## [THE RECORDS]
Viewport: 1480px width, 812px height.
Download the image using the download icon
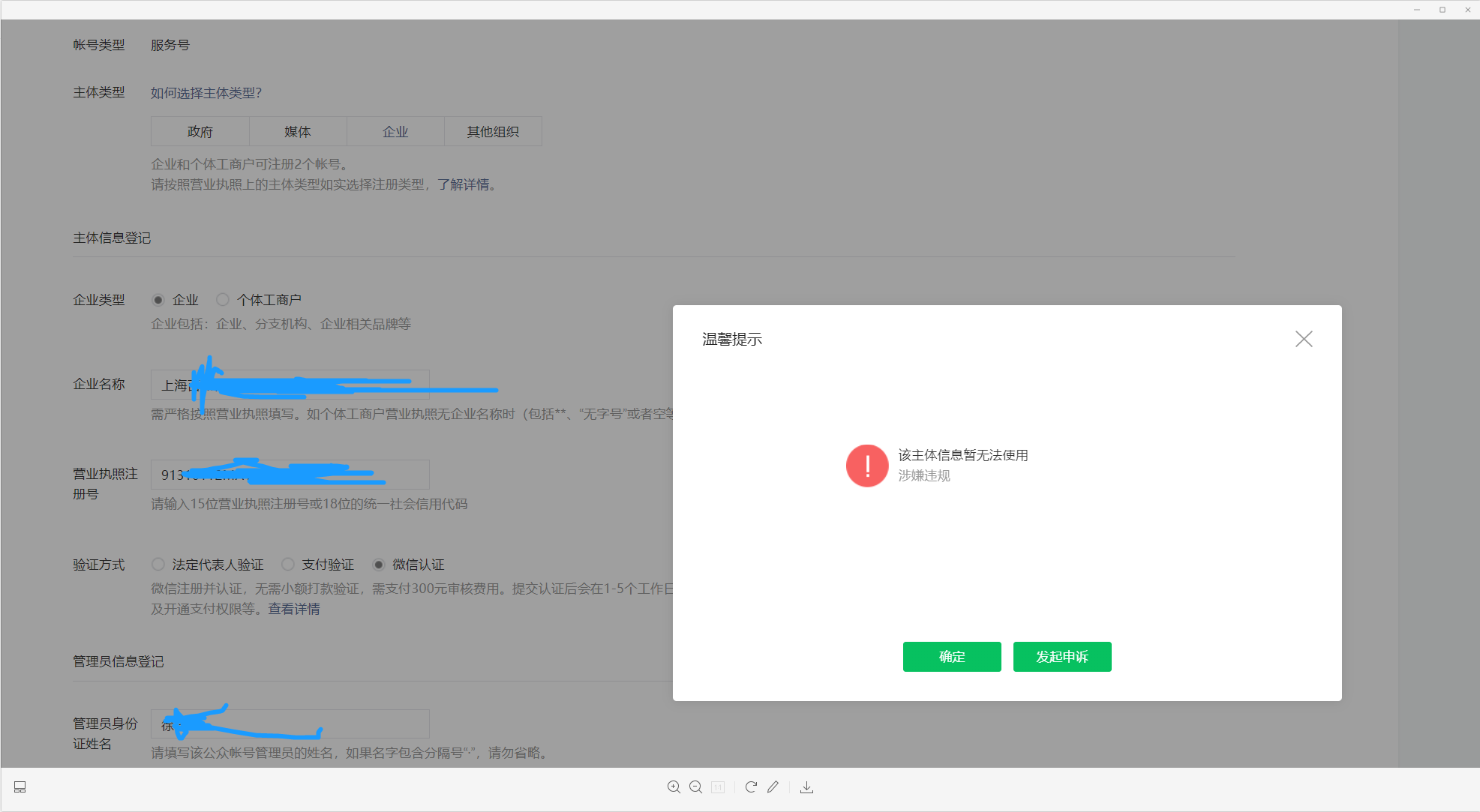tap(806, 787)
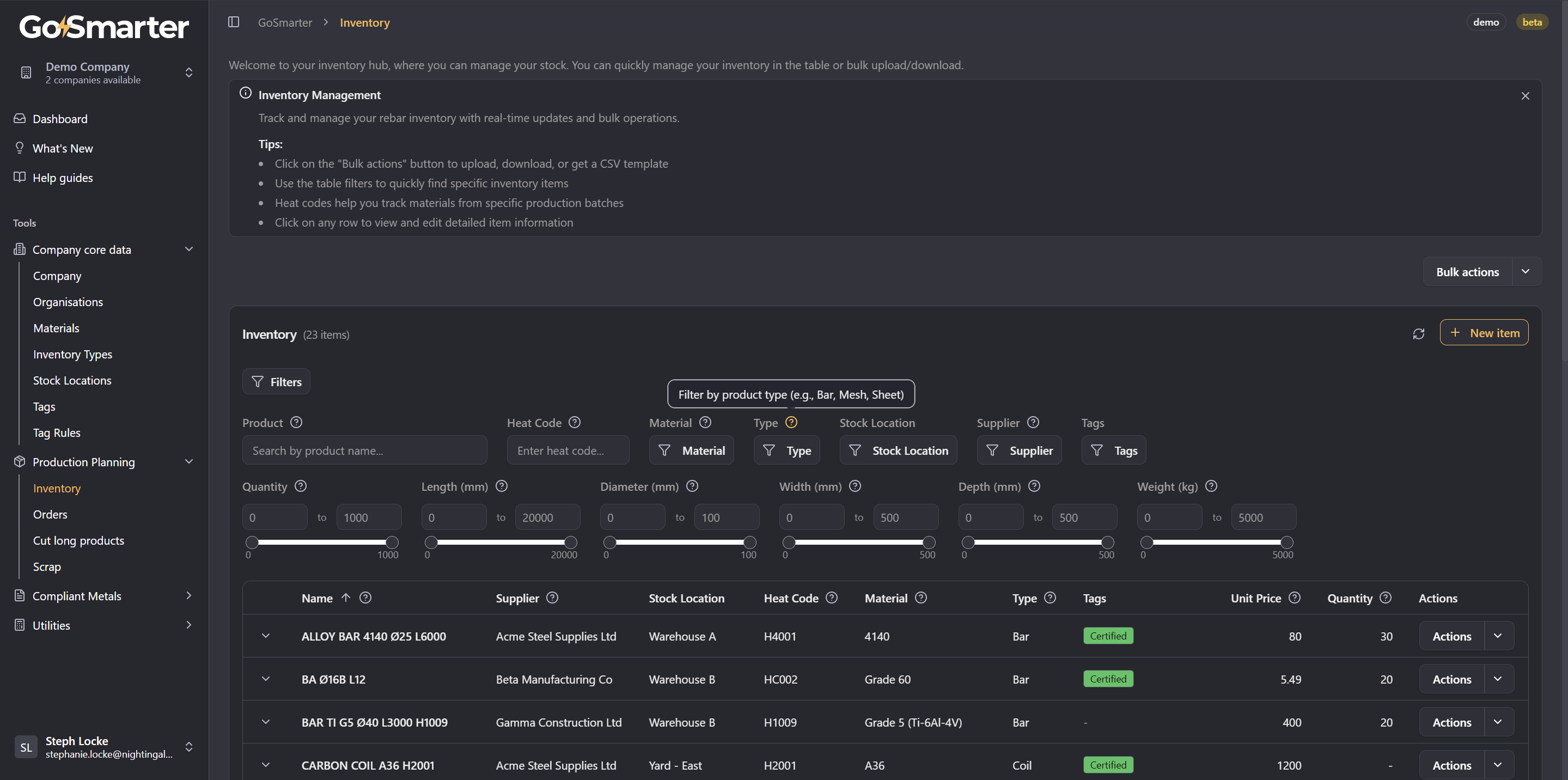The height and width of the screenshot is (780, 1568).
Task: Toggle the sidebar panel icon
Action: point(234,22)
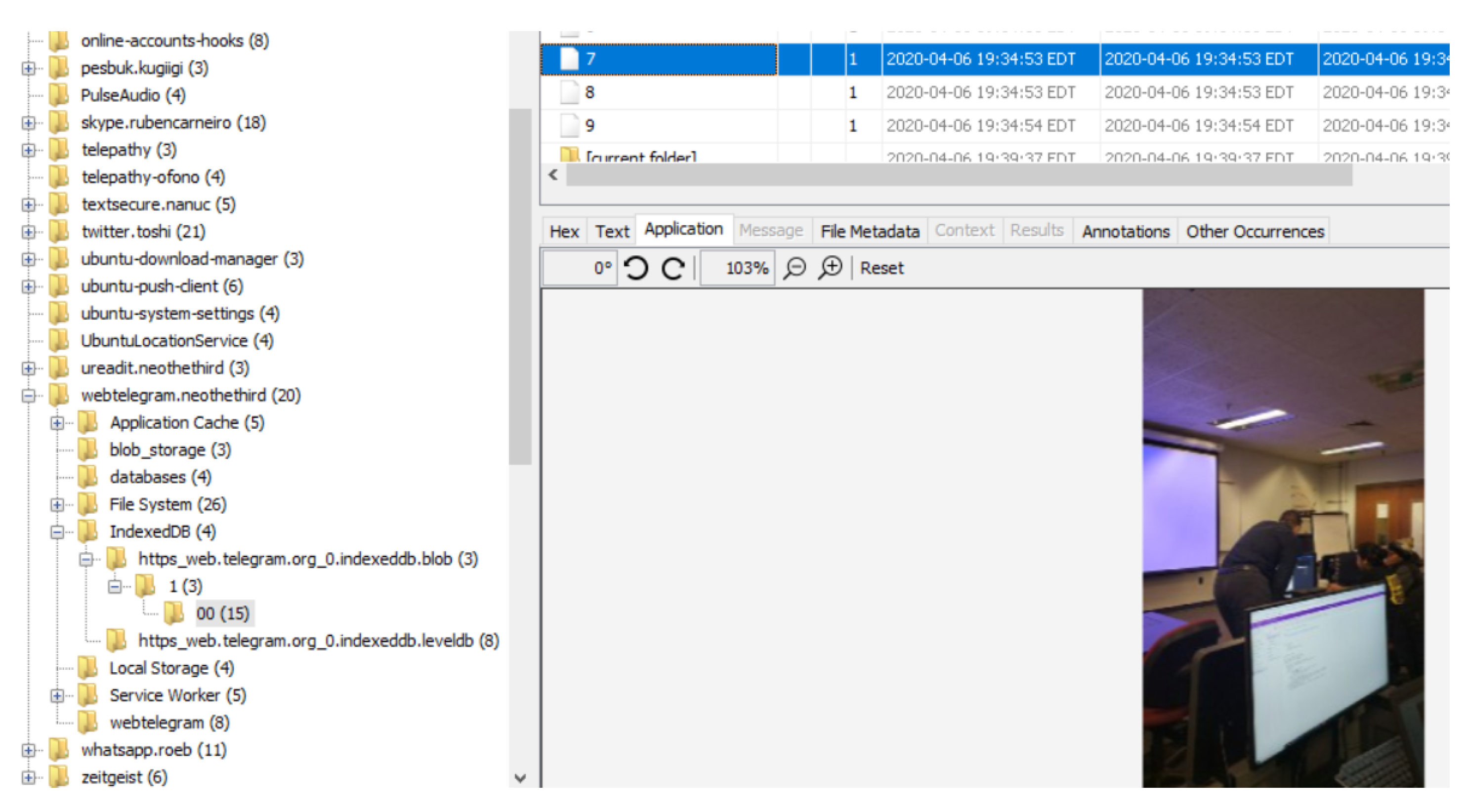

## [THE TASK]
Give an exact copy of the material, leaving out every picture.

## [TASK SOLUTION]
Viewport: 1480px width, 812px height.
Download the image using the download icon
tap(806, 787)
The height and width of the screenshot is (780, 1568).
Task: Toggle the sidebar panel icon
Action: point(234,22)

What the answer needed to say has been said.